> [Data to examine]
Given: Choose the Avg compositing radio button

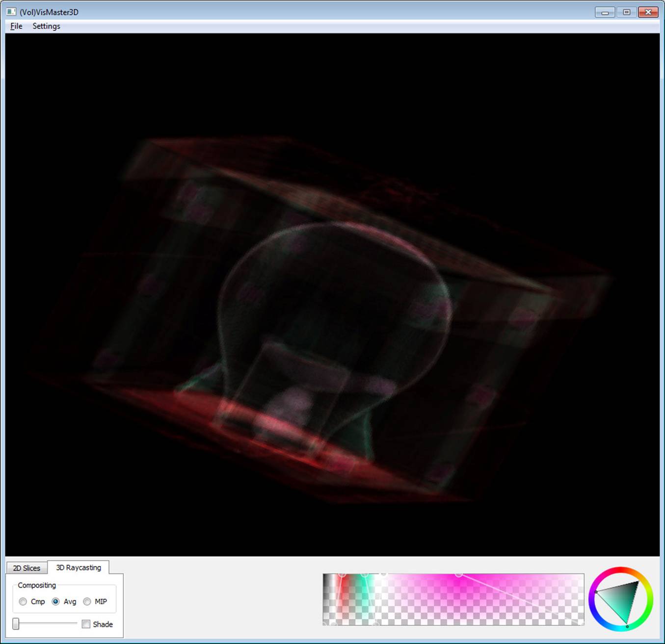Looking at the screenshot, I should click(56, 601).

* * *

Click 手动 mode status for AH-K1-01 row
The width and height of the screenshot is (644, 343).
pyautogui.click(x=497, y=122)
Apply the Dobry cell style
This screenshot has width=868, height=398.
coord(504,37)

...

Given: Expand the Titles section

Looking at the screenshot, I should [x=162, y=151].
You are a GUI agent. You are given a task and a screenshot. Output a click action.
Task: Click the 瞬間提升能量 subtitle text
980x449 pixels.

> [Work request]
Only the lines above from the line with "Task: Click the 瞬間提升能量 subtitle text" to the line with "980x449 pixels.", those two lines included, should be reproduced exactly.

> [Response to this exercise]
Task: Click the 瞬間提升能量 subtitle text
980x449 pixels.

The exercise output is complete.